The overall response rate among patients on cabozantib was 46%, compared with 18% for sunitinib. Complete responses were seen in one patient in each group, partial responses in 35 and 13, respectively, stable disease in 26 and 28, and disease progression in 14 and 20 (data on 3 and 16 patients were not evaluable).

The overall survival analysis hinted at a benefit for cabozantinib (HR, 0.80), but this was not statistically significant.

All cause grade 3 or 4 adverse events occurred in 65% of patients in the cabozantinib arm and 68% in the sunitinib arm. Events occurring more frequently with cabozantinib were hypertension (28% vs. 22%), elevated alanine aminotranseferase (5% vs. 0%), anorexia (5% vs. 0%), palmar-plantar erythrodysethesia (8% vs. 4%), and weight loss (4% vs. 0%).

Adverse events found to be more common with sunitinib were fatigue (6% vs. 15%). thrombocytopenia (1% vs. 11%), and neutropenia and/or leukopenia (0% vs. 35% for each).

There were 3 deaths possibly, probably, or definitely related to treatment among 3 patients on cabozantinib and 2 on sunitinib.

Favorable data, but wait and see

“I think cabozantinib is superior to sunitinib in poor and intermediate risk metastatic renal cell cancer,” said invited discussant Bernard Escudier, MD, from the Gustave Roussy Cancer Center in Paris.
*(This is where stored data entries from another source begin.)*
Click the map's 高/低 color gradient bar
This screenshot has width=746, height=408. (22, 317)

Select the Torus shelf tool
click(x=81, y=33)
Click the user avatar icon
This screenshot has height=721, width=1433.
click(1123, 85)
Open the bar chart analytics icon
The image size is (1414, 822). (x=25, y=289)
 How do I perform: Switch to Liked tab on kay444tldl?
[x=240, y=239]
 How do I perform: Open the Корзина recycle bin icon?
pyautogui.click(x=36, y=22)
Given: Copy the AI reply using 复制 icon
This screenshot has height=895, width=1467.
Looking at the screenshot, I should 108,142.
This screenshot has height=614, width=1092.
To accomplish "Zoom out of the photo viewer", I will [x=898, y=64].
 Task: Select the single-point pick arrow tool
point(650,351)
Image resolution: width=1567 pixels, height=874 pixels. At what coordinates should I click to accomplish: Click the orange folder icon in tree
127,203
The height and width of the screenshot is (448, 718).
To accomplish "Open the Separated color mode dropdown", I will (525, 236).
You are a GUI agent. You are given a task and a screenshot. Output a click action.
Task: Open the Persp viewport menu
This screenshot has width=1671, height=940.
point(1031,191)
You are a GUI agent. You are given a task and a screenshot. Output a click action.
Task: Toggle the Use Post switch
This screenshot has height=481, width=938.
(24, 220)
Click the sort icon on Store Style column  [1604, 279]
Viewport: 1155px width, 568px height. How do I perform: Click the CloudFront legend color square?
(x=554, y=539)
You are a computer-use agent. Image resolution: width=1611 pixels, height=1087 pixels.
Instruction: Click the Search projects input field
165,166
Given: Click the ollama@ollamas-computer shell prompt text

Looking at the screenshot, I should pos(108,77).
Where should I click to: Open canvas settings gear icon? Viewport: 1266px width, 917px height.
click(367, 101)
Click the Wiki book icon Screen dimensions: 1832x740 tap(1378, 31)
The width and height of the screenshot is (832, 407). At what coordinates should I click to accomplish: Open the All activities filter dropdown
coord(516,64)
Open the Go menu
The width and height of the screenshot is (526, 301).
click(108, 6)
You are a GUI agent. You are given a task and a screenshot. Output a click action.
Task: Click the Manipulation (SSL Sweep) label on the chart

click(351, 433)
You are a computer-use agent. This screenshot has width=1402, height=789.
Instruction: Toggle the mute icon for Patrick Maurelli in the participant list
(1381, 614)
“Cabozantinib is a potent VEGF inhibitor and is probably also active in good risk patients, although we need to see the data in these patients,” he said.

He added that a phase 3 study is warranted to confirm these conclusions, and that he will likely wait until those data are available before moving patients to cabozantinib in the first line.

The trial was supported by the National Cancer Institute. Dr. Choueiri disclosed advising and institutional research funding from Exelixis, maker of cabozantinib, and Pfizer, maker of sunitinib. Dr. Escudier disclosed receiving honoraria from each company.